**GIVEN REQUEST 1**
Answer these questions about the OpenAFS fileserver reply:
(a) How often does the fileserver version from squeeze call sync()?
(b) Which signal resets the fileserver's debug level to 0?
(c) What kinds of information may the shared logs or stacks contain?
**GIVEN REQUEST 2**
Output the part of the OpenAFS fileserver reply from "Are you running" to "a long time.", copying it word for word.

**PAGE EXCERPT**
· · ·
[OpenAFS] Re: fileserver process eat CPU

Andrew Deason adeason@sinenomine.net
Tue, 10 Sep 2013 10:43:37 -0500


On Tue, 10 Sep 2013 07:57:03 +0200
Jean-Marc Choulet <jm130794@gmail.com> wrote:

> We have a question about the fileserver process. On our server openafs 
> (Debian squeeze), the fileserver process eats 80% CPU every 5 seconds. 

Are you running the openafs version from squeeze
(1.4.12.1+dfsg-4+squeeze2)?

This is somewhat a guess, but: that version sill sync() every 10
seconds; that's a bug that is fixed in later versions. That's every 10
seconds, though, not every 5, and that should only really do anything
noticeable if you have a lot of disk activity on the machine (whether or
not it's caused by openafs). If you 'strace' the fileserver process, it
should be pretty obvious if that's happening; you'll see sync() calls
executing and taking a long time.

For how long does it use 80% cpu?

> No AFS clientis connected to the server
> We restarted our server but it is always the same.

If the above is the problem, you can patch the server to not do that
(it's a very small patch), or you may be able to alter the underlying
filesystem to make sync() calls less noticeable.

However, if that's not the problem, or just more generally to see
"what is going on", there are a few different things you can do:

 - Check FileLog and BosLog (or syslog if you log to syslog), or just
   all of the *Log files. Just see if anything abnormal looks like it's
   being logged. And of course, if there's anything getting logged every
   5 seconds, it's probably relevant.

 - If there's nothing in FileLog, try turning up the debug level.
   Sending the fileserver process a TSTP signal will increase the
   debug level to 1, and sending another will set it to 5, then 25, then
   125. If it's at 125 and you don't see anything, that is rather
   unusual. Send it a HUP signal to reset the debug level to 0. The
   debug log may not be _too_ clear about what's going on, but you
   should at least be able to pick out individual FIDs or IP addresses.
   Ask here about the output if you are confused by it.

 - If you still don't know what's going on, you can try capturing a
   bunch of stacks from the fileserver process with the 'pstack'
   command. Squeeze only has 'pstack' for i386, but if you grab the
   pstack command from wheezy for amd64, it'll probably work (iirc it's
   just a script wrapping some gdb commands). Once you have that, run
   something like this while the fileserver is using a lot of cpu:
 
for i in {0..9} ; do date pstack 1234 ; sleep .1 ; done > /tmp/fileserver.pstack

   and you'll probably need to share that output with a developer to
   interpret.

Note that if you share any of that log information or stacks publicly
(for example, on this list), it may contain volume ids, usernames, user
ids, and filenames. If any of that is private and you don't want to
share it, then don't share those logs, or scrub out the relevant info.

-- 
Andrew Deason
adeason@sinenomine.net
· · ·
**GIVEN RECORDS**
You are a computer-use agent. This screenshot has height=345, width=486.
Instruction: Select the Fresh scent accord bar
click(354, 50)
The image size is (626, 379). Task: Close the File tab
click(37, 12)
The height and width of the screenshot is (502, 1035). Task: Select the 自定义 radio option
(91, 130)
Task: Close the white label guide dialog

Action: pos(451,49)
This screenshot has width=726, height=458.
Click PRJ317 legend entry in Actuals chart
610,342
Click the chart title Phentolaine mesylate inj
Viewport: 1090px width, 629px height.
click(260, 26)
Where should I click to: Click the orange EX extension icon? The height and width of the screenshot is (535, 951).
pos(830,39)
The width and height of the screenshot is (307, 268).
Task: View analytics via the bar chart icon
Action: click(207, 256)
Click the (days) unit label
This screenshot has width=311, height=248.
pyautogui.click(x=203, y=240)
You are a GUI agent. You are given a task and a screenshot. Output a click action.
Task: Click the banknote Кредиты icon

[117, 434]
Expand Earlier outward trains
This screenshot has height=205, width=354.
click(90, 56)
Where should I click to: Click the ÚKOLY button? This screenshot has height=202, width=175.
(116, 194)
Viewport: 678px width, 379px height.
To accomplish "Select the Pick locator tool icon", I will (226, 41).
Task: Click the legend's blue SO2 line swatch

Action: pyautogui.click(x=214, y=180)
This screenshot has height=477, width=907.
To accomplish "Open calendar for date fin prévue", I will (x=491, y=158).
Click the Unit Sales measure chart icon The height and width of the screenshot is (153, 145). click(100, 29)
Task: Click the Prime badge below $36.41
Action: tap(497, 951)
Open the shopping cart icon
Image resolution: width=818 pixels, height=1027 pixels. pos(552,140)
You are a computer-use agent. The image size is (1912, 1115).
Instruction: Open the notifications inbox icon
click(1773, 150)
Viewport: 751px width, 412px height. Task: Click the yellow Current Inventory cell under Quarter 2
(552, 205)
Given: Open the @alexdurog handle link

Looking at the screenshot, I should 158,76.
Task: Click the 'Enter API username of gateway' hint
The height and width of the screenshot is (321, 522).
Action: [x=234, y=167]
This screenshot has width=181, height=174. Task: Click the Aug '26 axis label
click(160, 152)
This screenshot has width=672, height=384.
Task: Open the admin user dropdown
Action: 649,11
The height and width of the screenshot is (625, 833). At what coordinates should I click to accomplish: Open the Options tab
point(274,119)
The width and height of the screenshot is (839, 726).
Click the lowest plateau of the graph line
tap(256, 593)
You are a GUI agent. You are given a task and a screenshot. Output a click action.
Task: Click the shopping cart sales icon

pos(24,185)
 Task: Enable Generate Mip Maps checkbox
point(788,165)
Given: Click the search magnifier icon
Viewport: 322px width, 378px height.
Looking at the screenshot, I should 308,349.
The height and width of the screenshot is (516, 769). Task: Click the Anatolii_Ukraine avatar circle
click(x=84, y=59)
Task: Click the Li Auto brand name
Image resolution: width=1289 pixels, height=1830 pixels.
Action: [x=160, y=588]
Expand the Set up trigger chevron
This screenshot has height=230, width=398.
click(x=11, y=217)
· · ·
**EXPECTED OUTPUT 1**
(a) Every 10 seconds.
(b) A HUP signal.
(c) Volume ids, usernames, user ids, and filenames.

**EXPECTED OUTPUT 2**
Are you running the openafs version from squeeze
(1.4.12.1+dfsg-4+squeeze2)?

This is somewhat a guess, but: that version sill sync() every 10
seconds; that's a bug that is fixed in later versions. That's every 10
seconds, though, not every 5, and that should only really do anything
noticeable if you have a lot of disk activity on the machine (whether or
not it's caused by openafs). If you 'strace' the fileserver process, it
should be pretty obvious if that's happening; you'll see sync() calls
executing and taking a long time.